## Extract to read
I'm always concerned about touching the posts on a velocity style deck but I was watching a guide on the limitless and they guy put his snug against the posts. Doesn't this create a short?
It would only short out the portion of the coil that touches the posts, the bulk of the coil would be fine - bu it IS best practice to keep the coils off the posts, by how much is a different matter entirely, once you are comfortable in your coil building and fitting then it's entirely possible to keep your coils less than 1mm from the osts and still not be touching. I also often put coils snug to the posts when fitting them and then move them away slightly during the final shaping and adjustment - which is what I expect you saw on the video, although it's also possible he left them touching for some reason...
 
I have invested in many many decent hand built ready to fit coils. How do you guys get them to fit so well? I get close but never seem to get it quite right and they look great but as I tighten the coils move and lose some of their shape. I tried tightening slowly. I've tried to put a little bend in the legs (how you guys do this is a mystery to me you do it so beautifully) any help would be great. I'm fine with other aspects have a decent firing ohms meter but I spend hours and never seem so get it right. Normal kantal seems easier it's just claptons I mostly struggle with.

## Request 1
Reproduce the coil discussion word for word, from "I'm always concerned" up to and including "for some reason...".
## Request 2
According to the coil discussion, how close to the posts can someone comfortable with coil building keep the coils without them touching?
The rows after this point are separate from the coil discussion.

Item-finding records:
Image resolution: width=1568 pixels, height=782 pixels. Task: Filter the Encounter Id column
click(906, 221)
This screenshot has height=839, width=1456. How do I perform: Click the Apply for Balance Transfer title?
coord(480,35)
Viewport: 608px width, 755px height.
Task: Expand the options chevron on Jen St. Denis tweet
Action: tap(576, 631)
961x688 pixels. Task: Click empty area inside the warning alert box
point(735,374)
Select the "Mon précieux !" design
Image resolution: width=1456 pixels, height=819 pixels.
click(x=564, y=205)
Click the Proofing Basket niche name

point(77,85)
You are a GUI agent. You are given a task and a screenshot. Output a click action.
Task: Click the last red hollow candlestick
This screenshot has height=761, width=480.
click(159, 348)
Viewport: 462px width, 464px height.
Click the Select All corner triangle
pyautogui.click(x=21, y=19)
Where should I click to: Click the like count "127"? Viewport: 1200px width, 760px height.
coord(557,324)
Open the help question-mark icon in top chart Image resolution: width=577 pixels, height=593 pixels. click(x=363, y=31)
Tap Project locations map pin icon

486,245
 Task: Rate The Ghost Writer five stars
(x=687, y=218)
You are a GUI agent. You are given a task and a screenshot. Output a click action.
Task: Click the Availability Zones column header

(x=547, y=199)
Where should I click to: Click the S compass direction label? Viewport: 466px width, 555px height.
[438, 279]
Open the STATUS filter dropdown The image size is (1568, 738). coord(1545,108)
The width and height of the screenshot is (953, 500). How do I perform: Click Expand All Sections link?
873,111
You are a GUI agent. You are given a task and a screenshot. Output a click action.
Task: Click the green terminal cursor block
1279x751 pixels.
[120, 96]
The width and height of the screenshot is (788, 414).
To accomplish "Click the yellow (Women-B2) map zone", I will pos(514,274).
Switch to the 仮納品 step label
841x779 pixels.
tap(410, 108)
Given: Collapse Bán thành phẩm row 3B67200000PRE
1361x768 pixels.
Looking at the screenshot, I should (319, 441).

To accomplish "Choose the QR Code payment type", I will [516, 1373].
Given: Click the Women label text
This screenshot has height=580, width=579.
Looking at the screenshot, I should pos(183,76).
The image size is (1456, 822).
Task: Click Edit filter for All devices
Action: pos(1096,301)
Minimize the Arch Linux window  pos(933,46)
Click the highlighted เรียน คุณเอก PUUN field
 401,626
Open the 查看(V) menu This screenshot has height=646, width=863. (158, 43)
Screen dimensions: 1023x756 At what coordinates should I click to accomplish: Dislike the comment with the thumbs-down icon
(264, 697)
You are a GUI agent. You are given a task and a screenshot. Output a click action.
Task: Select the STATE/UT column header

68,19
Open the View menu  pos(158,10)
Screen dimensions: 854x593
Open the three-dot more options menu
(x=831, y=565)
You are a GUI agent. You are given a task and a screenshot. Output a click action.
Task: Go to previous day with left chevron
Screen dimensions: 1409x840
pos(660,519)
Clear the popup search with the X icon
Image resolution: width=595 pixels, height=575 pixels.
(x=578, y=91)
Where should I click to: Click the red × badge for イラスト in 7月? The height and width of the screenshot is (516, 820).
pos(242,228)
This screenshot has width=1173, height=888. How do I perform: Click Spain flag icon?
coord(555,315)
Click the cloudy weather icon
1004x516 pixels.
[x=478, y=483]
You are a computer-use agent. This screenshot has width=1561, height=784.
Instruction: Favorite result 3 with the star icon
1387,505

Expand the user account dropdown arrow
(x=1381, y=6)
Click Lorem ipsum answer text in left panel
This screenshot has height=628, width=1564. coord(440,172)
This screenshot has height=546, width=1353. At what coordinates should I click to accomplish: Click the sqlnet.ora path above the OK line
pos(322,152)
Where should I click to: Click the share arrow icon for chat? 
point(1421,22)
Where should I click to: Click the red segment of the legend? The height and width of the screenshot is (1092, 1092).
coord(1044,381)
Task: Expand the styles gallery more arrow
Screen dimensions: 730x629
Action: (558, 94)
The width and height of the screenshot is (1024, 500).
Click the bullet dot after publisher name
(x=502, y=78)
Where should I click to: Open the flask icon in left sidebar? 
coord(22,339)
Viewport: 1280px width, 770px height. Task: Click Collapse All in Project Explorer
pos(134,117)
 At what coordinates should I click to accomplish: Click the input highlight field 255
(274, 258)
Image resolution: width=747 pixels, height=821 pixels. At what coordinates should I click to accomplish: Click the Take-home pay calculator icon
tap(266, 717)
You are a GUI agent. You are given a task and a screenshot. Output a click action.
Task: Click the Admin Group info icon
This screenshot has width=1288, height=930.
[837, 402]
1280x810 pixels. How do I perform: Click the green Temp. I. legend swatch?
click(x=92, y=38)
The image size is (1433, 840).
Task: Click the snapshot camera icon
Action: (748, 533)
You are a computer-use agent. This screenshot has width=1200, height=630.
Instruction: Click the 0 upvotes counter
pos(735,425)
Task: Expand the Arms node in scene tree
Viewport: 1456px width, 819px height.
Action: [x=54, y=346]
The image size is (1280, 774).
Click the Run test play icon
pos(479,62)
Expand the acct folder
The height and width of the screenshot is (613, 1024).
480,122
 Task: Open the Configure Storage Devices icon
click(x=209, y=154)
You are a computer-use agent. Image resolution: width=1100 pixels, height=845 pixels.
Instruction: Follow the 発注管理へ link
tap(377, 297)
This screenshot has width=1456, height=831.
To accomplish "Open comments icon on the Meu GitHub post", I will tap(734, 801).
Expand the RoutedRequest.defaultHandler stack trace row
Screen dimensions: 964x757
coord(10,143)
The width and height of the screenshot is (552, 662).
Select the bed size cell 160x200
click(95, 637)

## Task result 1
I'm always concerned about touching the posts on a velocity style deck but I was watching a guide on the limitless and they guy put his snug against the posts. Doesn't this create a short?
It would only short out the portion of the coil that touches the posts, the bulk of the coil would be fine - bu it IS best practice to keep the coils off the posts, by how much is a different matter entirely, once you are comfortable in your coil building and fitting then it's entirely possible to keep your coils less than 1mm from the osts and still not be touching. I also often put coils snug to the posts when fitting them and then move them away slightly during the final shaping and adjustment - which is what I expect you saw on the video, although it's also possible he left them touching for some reason...

## Task result 2
Less than 1mm from the posts.